彼女はマーキュリーの力を借りると、黒騎士に投影を始めたのだ。
「当たれぇー、ナイフスロウ!」
黒騎士は手に集めたナイフを一度に纏めて投げ放ったのである。するとそれらは次々と歯車刃へと命中していった。
そして、ガキンガキンと音を立てて回転する歯車刃へと攻撃を繰り返していった。
その課程が続く内に、徐々に刃の回転速度が落ちていったのである。
キュルル……。歯車はそのような切ない音を立てて、とうとう回転を止め、その場にボトリと落下したのだった。
「これも防がれてしまいましたね……」
イシンの渾身の攻撃を防がれて、彼女は幾らか気落ちしてしまった。それも無理はないだろう。何せ彼女の能力は本来直接攻撃には向かない筈の所をこうしてサグメのサポートという形を取る事で一時的に可能と出来たのだから。そのチャンスを防がれてしまったのだから、その落胆は一入というものだろう。
その様子を見ながら、サグメはイシンの気持ちを察しながらこう言うのだった。
『そう気落ちする事はありませんよイシン。あなたの攻撃は見事でしたから、もっと自身を持ちなさい』
「え……?」
そうサグメに声を掛けられたのはイシンにとって以外であったようで、彼女はポカンと呆気に取られてしまった。だが、そういった心配りが出来る人格こそが本来の、今のサグメなんだと思い直してイシンはその思いに応える。
「はい、ありがとうございます」
こうして初めての弾幕ごっこで上官から褒められる事となったイシン。その喜びは計り知れないだろう。
『さて、いつまでも落ち込んではいられませんよ。次なる手を打ちましょう。恐らく相手方もそう思っておられる事でしょうから』
「はい、そうですね」
サグメにそう諭されて、イシンは新たなるスペルを発動する。
「【神殺「ギアブレード」】」
そのスペル宣言後、マインカイザーの両手にはギザギザのノコギリ刃の備わった剣が備え付けられたのである。
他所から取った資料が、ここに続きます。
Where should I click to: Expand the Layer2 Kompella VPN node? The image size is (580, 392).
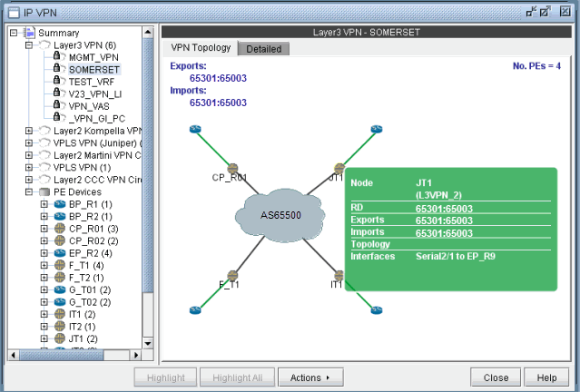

しかも、ただのノコギリ刃ではない。それは刃が高速回転して恐るべき切れ味を生み出す、チェーンソーのような剣だったのだ。
その禍々しく歪な剣が鋼の巨体に握られているのだから、その威圧感は一入というものであった。
「うわあ……厄介そう……」
そう呟きながらも勇美はどこか楽しげであった。何故なら、このような目を引く装備を行えるのが、ロボットバトルの醍醐味と言えるというのが彼女の弁であったからだ。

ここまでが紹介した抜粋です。